> **Problem to work on**:
Beginning with the very first line, please reproduce the entries exactly through the line containing "You are a computer-use agent. This".
Extracted data: Begin
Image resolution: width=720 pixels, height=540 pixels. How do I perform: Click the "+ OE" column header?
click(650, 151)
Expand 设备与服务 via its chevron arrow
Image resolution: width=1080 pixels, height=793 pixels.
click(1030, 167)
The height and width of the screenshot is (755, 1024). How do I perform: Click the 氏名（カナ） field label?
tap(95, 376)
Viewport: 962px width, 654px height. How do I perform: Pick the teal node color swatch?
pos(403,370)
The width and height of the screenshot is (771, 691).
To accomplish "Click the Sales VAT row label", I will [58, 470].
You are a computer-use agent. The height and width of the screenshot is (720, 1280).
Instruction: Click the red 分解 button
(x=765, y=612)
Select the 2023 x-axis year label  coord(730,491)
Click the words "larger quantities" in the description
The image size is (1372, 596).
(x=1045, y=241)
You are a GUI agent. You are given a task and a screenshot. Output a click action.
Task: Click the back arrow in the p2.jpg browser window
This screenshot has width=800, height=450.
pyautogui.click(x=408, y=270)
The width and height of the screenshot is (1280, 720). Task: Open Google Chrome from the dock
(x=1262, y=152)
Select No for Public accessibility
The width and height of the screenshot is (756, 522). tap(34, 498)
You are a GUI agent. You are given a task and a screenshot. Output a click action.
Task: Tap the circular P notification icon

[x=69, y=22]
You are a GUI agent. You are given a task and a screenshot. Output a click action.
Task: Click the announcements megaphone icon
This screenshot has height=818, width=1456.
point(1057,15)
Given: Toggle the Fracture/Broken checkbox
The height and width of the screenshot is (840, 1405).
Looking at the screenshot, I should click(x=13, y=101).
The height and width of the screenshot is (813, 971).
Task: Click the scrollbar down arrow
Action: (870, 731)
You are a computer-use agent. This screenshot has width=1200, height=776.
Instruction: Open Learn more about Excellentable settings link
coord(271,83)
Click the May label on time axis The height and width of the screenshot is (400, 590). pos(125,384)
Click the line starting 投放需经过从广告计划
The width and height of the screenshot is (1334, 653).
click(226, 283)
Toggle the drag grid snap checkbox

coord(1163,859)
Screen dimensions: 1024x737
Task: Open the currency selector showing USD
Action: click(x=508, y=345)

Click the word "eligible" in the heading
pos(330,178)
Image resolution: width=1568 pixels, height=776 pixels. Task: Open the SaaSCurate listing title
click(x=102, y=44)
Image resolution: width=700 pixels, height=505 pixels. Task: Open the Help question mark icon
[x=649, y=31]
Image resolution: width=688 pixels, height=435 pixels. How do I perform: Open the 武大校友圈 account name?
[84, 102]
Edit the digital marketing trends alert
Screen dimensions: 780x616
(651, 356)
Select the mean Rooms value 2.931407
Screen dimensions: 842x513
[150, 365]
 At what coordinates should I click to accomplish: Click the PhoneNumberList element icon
Extracted data: End
> **Exercise response**:
Image resolution: width=720 pixels, height=540 pixels. How do I perform: Click the "+ OE" column header?
click(650, 151)
Expand 设备与服务 via its chevron arrow
Image resolution: width=1080 pixels, height=793 pixels.
click(1030, 167)
The height and width of the screenshot is (755, 1024). How do I perform: Click the 氏名（カナ） field label?
tap(95, 376)
Viewport: 962px width, 654px height. How do I perform: Pick the teal node color swatch?
pos(403,370)
The width and height of the screenshot is (771, 691).
To accomplish "Click the Sales VAT row label", I will [58, 470].
You are a computer-use agent. The height and width of the screenshot is (720, 1280).
Instruction: Click the red 分解 button
(x=765, y=612)
Select the 2023 x-axis year label  coord(730,491)
Click the words "larger quantities" in the description
The image size is (1372, 596).
(x=1045, y=241)
You are a GUI agent. You are given a task and a screenshot. Output a click action.
Task: Click the back arrow in the p2.jpg browser window
This screenshot has width=800, height=450.
pyautogui.click(x=408, y=270)
The width and height of the screenshot is (1280, 720). Task: Open Google Chrome from the dock
(x=1262, y=152)
Select No for Public accessibility
The width and height of the screenshot is (756, 522). tap(34, 498)
You are a GUI agent. You are given a task and a screenshot. Output a click action.
Task: Tap the circular P notification icon

[x=69, y=22]
You are a GUI agent. You are given a task and a screenshot. Output a click action.
Task: Click the announcements megaphone icon
This screenshot has height=818, width=1456.
point(1057,15)
Given: Toggle the Fracture/Broken checkbox
The height and width of the screenshot is (840, 1405).
Looking at the screenshot, I should click(x=13, y=101).
The height and width of the screenshot is (813, 971).
Task: Click the scrollbar down arrow
Action: (870, 731)
You are a computer-use agent. This screenshot has width=1200, height=776.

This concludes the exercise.